Memang, area sungai di depan pondok gurunya, adalah lubuk.
“Bukankah
benar apa yang kukatakan tadi? Apa yang kau ketahui bahwa air sungai itu
dingin, tentu tak sama ketika kau merasakannya langsung.” I Mapesona tersenyum
dalam.
“Betul
duhai guruku.” Jawab La Capila ringkas. Kakinya terus saja bergerak,
menimbulkan kecipak di permukaan air yang memantulkan cahaya keperakan.
“Apa
yang dikau rasakan?

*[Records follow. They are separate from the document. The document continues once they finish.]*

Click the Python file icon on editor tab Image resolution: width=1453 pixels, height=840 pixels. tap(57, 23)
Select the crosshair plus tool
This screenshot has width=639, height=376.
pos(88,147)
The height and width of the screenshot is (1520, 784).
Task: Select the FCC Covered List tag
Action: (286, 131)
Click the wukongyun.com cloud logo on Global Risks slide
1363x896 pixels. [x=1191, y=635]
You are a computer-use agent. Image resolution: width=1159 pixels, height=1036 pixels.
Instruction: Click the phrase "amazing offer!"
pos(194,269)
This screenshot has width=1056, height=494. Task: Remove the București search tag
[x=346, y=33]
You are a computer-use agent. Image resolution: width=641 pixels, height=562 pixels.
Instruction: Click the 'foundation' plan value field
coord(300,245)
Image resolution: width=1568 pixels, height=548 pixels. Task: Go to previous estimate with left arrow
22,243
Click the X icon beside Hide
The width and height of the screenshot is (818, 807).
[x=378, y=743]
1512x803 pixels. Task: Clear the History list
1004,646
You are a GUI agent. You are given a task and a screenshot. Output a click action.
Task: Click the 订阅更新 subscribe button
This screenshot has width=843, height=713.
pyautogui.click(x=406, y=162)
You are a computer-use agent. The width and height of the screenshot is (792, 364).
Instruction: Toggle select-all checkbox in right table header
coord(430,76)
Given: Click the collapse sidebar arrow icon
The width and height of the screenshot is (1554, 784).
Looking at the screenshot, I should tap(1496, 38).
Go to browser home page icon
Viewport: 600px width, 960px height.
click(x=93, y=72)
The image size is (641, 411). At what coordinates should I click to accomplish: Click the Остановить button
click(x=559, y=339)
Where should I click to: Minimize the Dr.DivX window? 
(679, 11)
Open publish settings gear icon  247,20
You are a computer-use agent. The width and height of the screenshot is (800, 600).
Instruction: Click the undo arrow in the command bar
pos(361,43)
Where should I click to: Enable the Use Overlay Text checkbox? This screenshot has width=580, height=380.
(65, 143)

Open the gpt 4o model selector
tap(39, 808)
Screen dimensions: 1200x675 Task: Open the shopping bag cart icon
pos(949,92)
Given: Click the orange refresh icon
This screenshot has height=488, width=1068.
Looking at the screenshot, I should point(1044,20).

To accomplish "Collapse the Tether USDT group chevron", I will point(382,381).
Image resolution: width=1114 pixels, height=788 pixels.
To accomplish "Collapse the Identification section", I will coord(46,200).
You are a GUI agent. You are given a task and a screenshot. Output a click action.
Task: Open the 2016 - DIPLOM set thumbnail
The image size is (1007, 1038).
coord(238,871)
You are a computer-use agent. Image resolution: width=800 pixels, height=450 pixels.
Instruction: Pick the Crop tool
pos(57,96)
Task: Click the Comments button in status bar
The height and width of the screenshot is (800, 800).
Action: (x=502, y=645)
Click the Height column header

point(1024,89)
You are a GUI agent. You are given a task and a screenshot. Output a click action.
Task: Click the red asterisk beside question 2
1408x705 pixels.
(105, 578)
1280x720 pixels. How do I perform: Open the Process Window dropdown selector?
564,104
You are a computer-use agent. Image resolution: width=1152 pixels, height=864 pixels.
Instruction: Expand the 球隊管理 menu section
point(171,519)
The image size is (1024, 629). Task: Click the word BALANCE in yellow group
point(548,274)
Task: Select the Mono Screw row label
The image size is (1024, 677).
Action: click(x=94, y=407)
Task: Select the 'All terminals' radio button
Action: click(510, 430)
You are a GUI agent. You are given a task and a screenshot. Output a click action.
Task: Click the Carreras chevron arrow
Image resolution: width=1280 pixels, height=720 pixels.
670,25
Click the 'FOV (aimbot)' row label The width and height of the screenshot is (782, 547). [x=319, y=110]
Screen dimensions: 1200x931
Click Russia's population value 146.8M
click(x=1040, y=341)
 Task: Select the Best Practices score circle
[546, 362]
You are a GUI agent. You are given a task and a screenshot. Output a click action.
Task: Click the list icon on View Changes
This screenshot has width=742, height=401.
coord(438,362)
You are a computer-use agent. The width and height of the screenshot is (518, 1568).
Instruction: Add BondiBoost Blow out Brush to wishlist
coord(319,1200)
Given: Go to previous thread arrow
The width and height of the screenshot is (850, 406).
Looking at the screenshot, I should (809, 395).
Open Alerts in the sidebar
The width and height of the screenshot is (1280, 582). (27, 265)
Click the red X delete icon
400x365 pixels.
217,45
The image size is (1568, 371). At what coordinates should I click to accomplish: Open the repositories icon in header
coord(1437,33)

Hangatkah? Atau malah dingin yang gigilnya sampai ke
sum-sum?” Tanya I Mapesona.
“Jangankan
gigil yang sangat, guruku. Bahkan dingin pun tak ada. Yang ada malah pesam,
seperti masuk ke rengkuhan sepasang lengan ibu, ibarat suam di bawah selimut
bulu.” La Capila lalu menghilang, menyelam dalam pelukan air.
Lama,
tak ada cakap di antara mereka. La Capila menikmati asyiknya bermain air. I
Mapesona tunduk tafakur. Kesadarannya masuk ke kedalaman jiwa, berenang-renang
dalam luapan cahaya kedamaian rasa. Kakinya berayun ritmis, seiring aliran
nafasnya yang setenang arus sungai. Sesekali percikan air yang diempaskan La
Capila untuk menggoda gurunya, hanya disambut senyum dikulum.
Setelah
puas bermain air, La Capila naik ke permukaan lalu langsung duduk di samping
gurunya sambil mengeringkan badannya dengan kain sarung. Bibirnya bergumam,
“Benar katamu dunia guruku, sungguh beda apa aku ketahui dengan apa yang
kurasakan. Dinginnya air dalam pikiranku, tak sedingin dengan air yang
kurasakan barusan.”
“Hehehe…
Memang demikianlah adanya muridku. Orang-orang bijak, dari dulu selalu
mengungkapkan bahwa kebenaran sejati tak cukup dengan diketahui, kebenaran
sejati itu dirasakan, diselami, dan dialami.” I Mapesona memandang wajah La
Capila.
“Tapi
itu susah, guru.” La Capila mengaruk rambutnya yang masih basah.
“Tentu
saja susah!” Wajah I Mapesona terlihat serius.
“Guru,
kenapa bisa begitu?”
“Karena
kau lebih suka mulutmu berbusa-busa membincang kebenaran itu dengan
bahasa-bahasa rumit dan istilah-istilah membingungkan, maka kau terasingkan
dari apa yang kau bincangkan itu.” La Capila hanya cengengesan mendengar
penjelasan gurunya.
Lanjut
I Mapesona, “Alih-alih mencoba menelisiknya dalam keseharian, kebenaran bagimu
hanya lecco-lecco ada, sekadar permainan kata-kata dan buah persilatan lidah.”
“Tapi
bukankah itu perlu, guru?” Sergah La Capila.